GIVEN REQUEST =
Retype the records from the line containing "Open the Ajay Ramachandran creator link" through the line containing "coord(69,429)", keeping every character unchanged. Leave out the pictures.
┌──
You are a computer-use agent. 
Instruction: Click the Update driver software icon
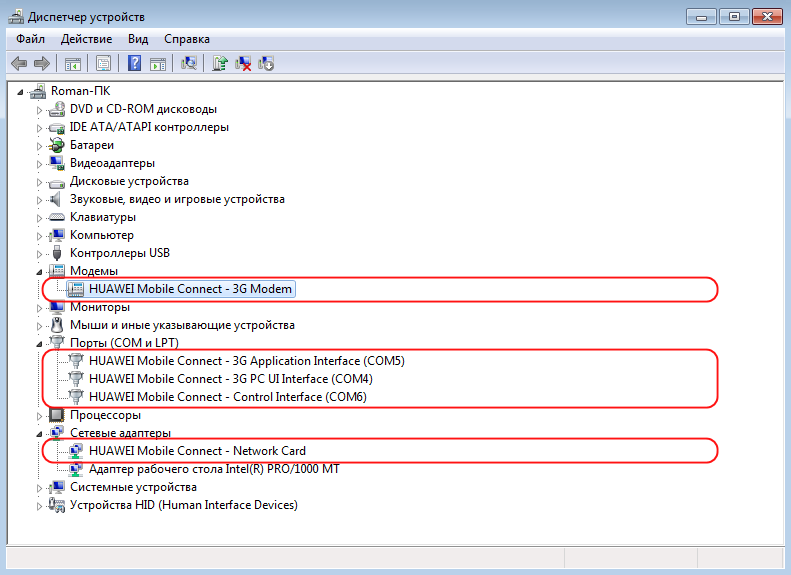(x=220, y=64)
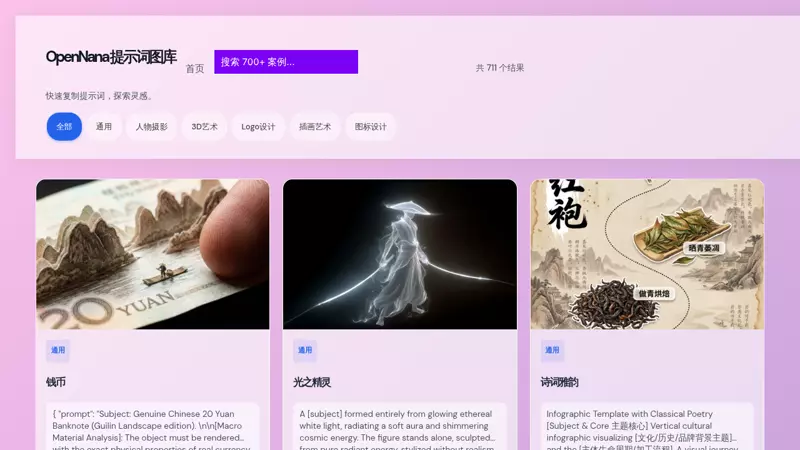Pick the 图标设计 filter chip

pyautogui.click(x=370, y=127)
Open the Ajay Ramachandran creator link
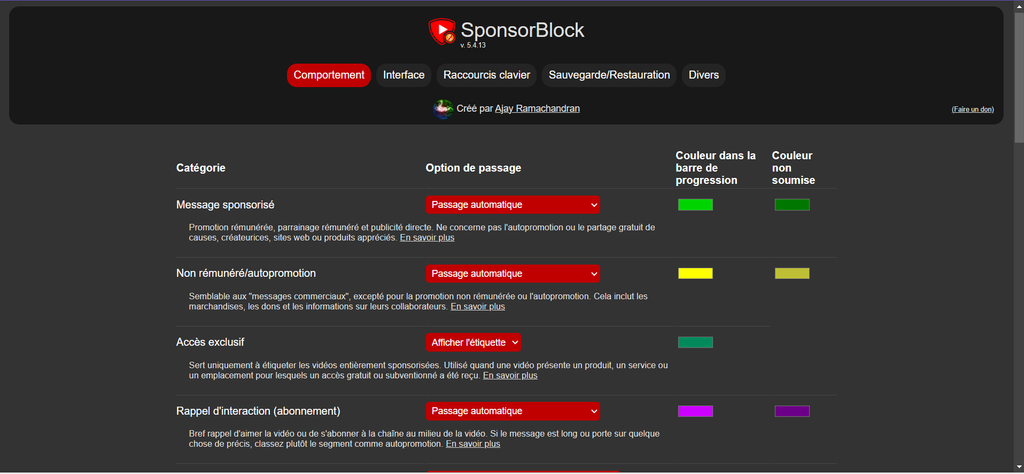 pyautogui.click(x=537, y=108)
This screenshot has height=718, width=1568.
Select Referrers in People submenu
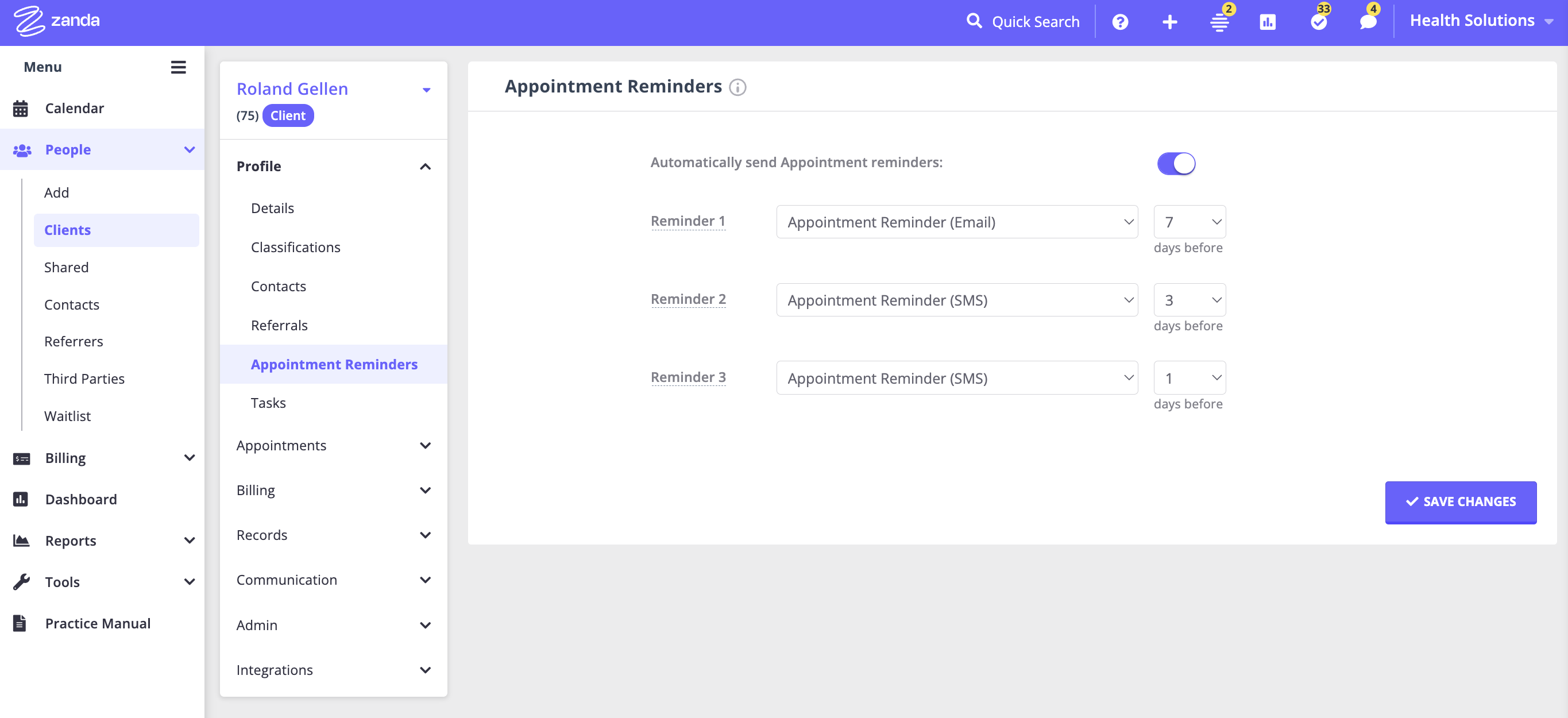click(x=74, y=342)
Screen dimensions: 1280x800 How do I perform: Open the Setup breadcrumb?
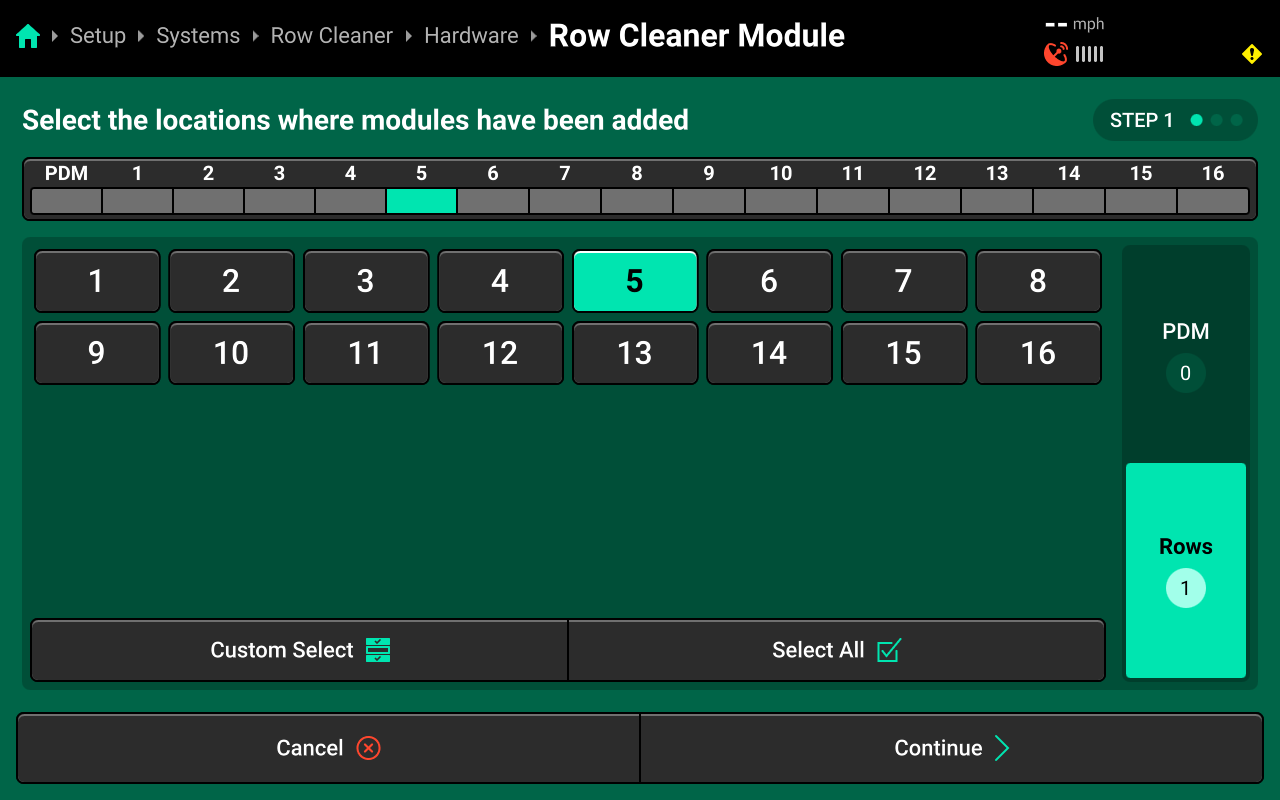point(98,36)
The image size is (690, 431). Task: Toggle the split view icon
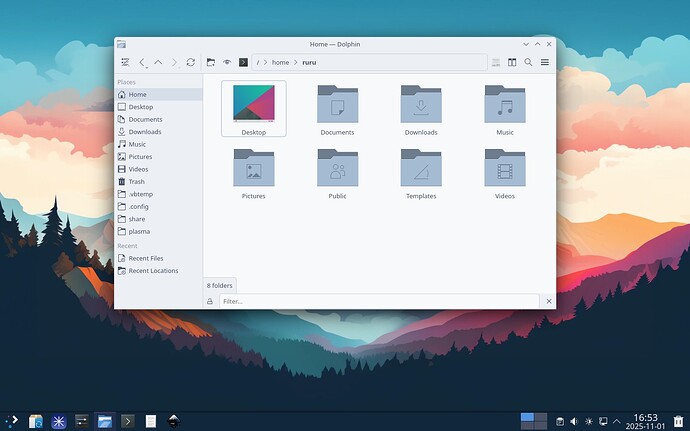512,62
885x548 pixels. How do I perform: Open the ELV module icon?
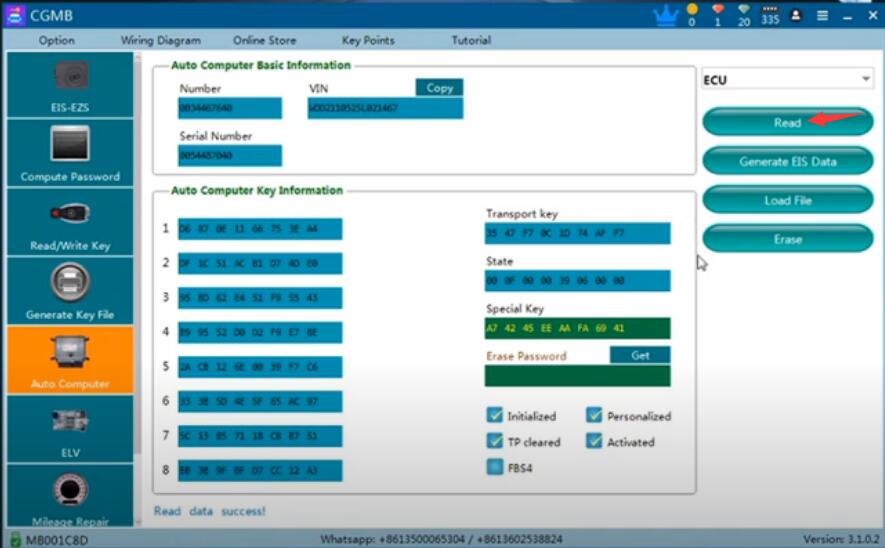coord(69,429)
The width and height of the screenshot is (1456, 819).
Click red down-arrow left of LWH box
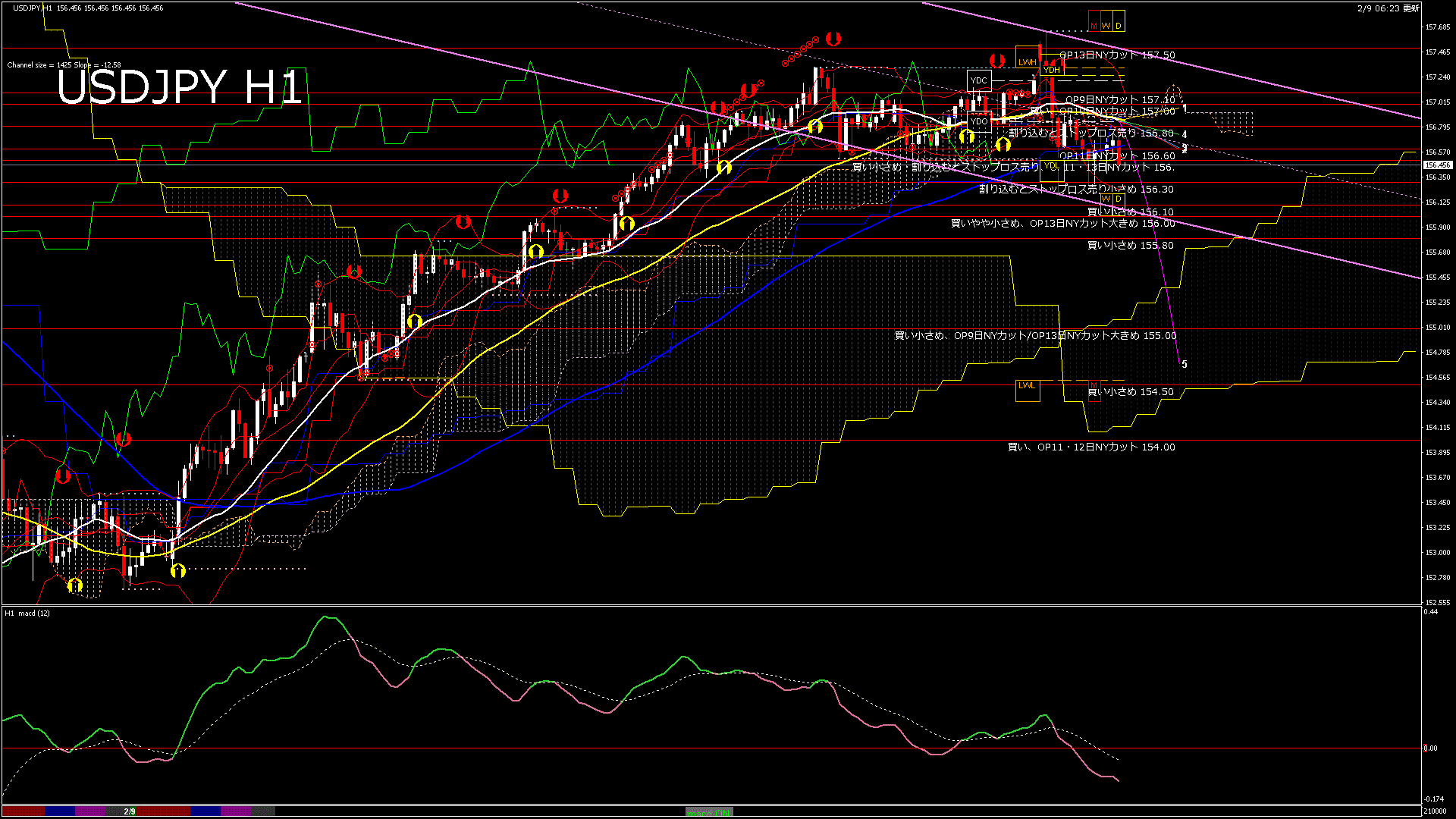[996, 60]
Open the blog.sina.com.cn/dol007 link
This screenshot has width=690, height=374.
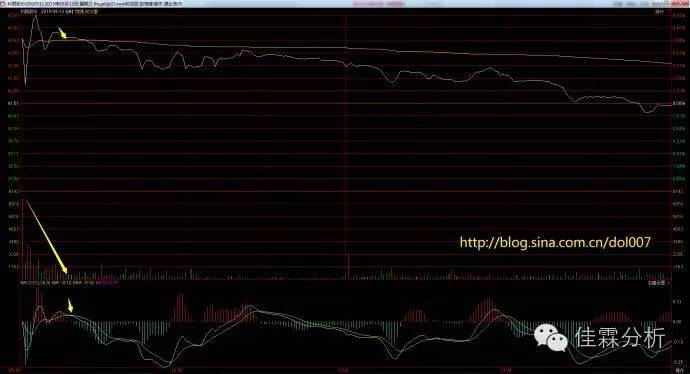555,242
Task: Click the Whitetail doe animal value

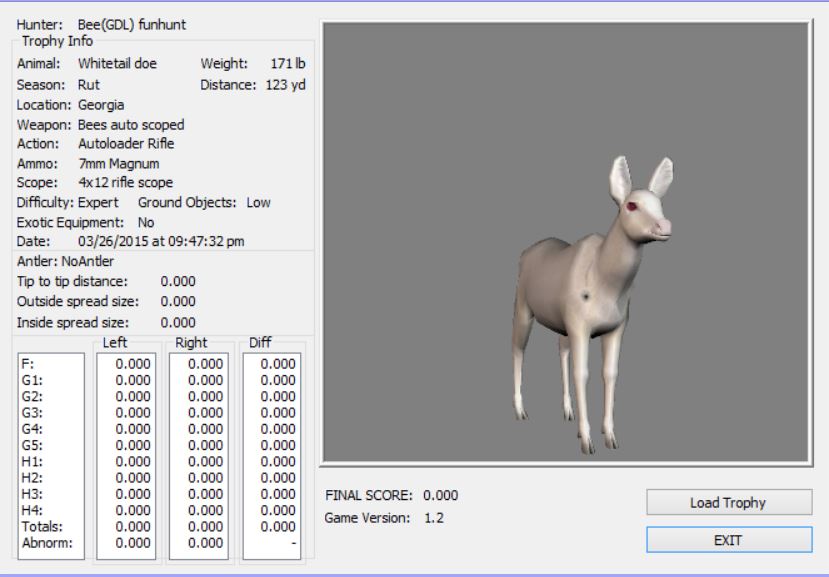Action: (117, 63)
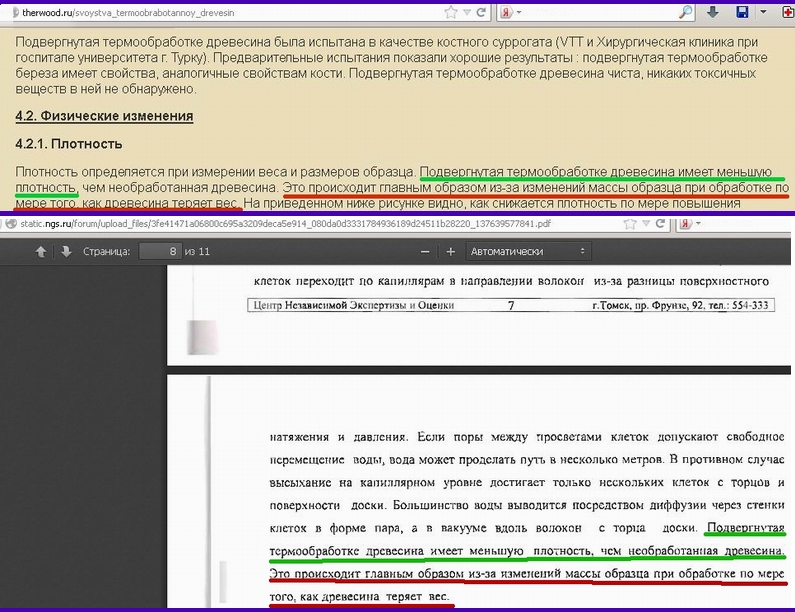
Task: Open the Автоматически zoom dropdown
Action: tap(528, 252)
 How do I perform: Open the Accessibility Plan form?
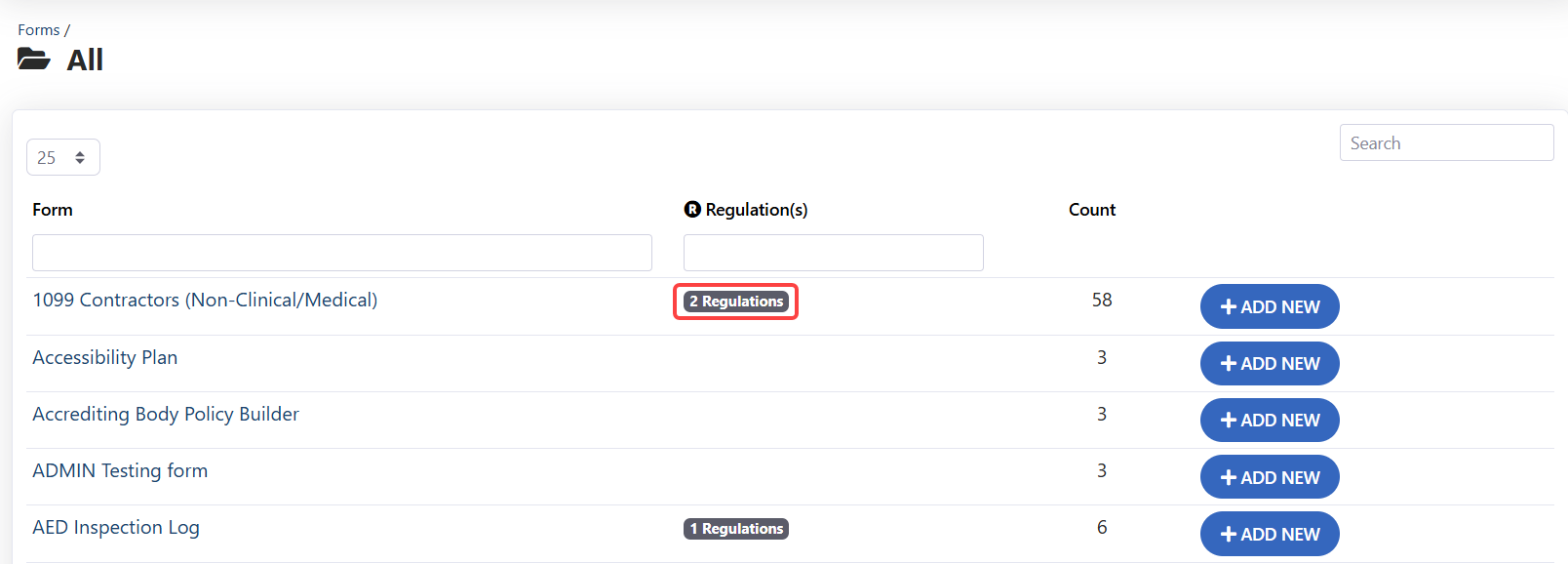coord(105,358)
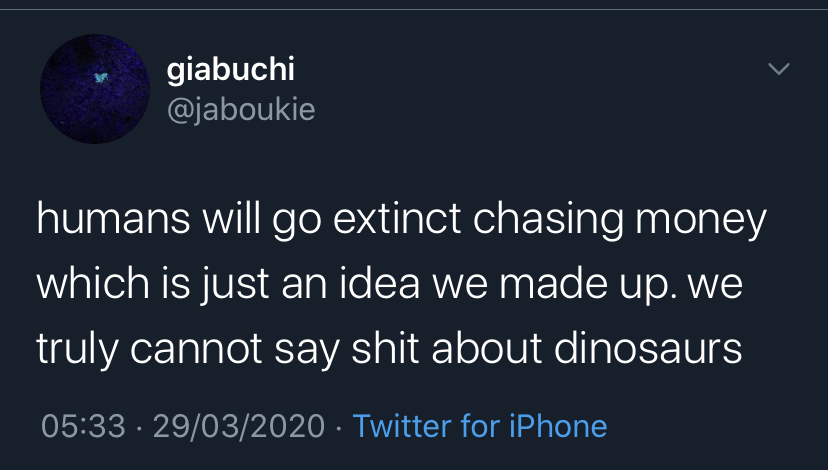The height and width of the screenshot is (470, 828).
Task: Select the 29/03/2020 date
Action: click(x=239, y=426)
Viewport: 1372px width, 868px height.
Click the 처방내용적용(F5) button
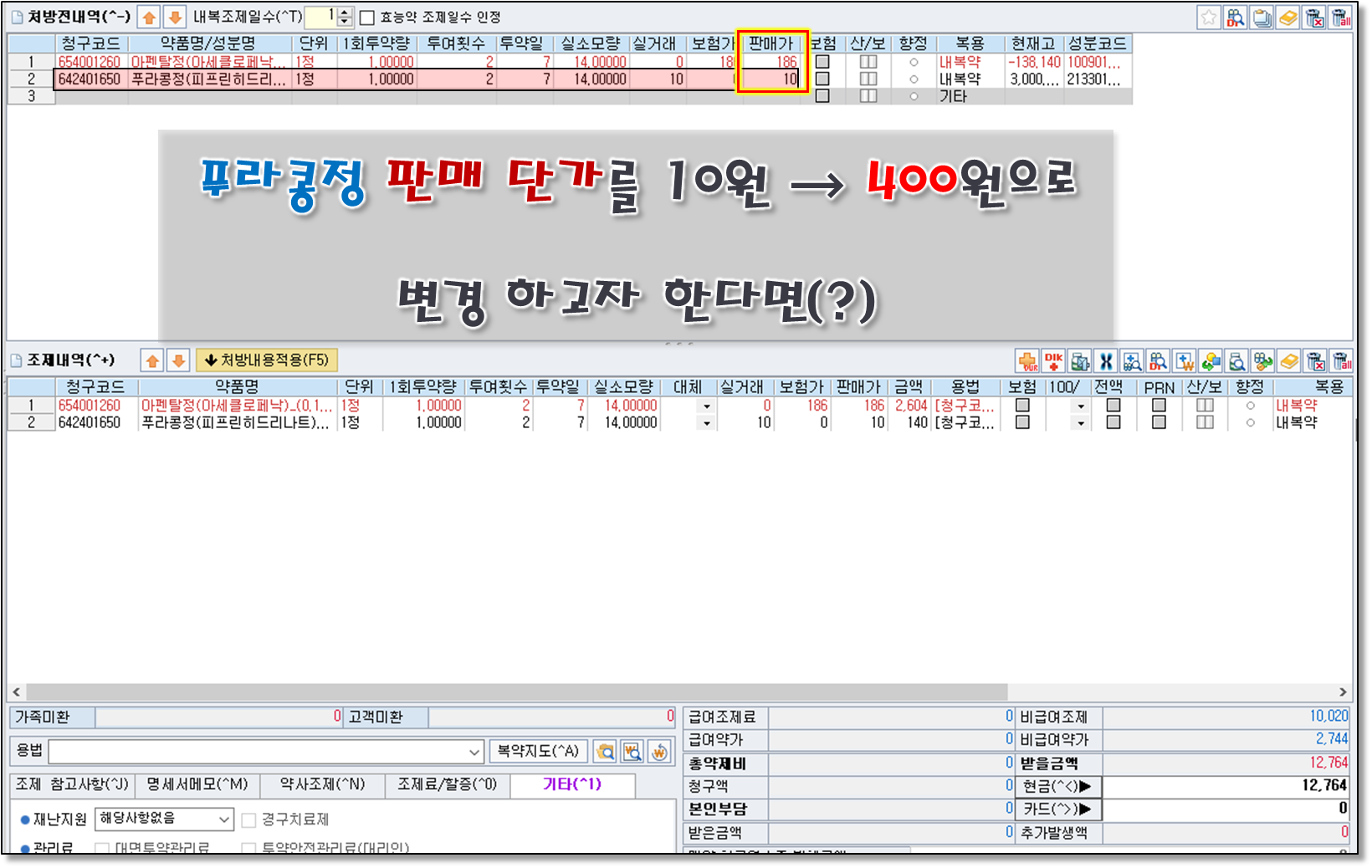267,360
└──
CORRECT RESPONSE =
Open the Ajay Ramachandran creator link
 pyautogui.click(x=537, y=108)
This screenshot has height=718, width=1568.
Select Referrers in People submenu
click(x=74, y=342)
Screen dimensions: 1280x800 How do I perform: Open the Setup breadcrumb?
point(98,36)
The image size is (690, 431). Task: Toggle the split view icon
512,62
885x548 pixels. How do I perform: Open the ELV module icon?
coord(69,429)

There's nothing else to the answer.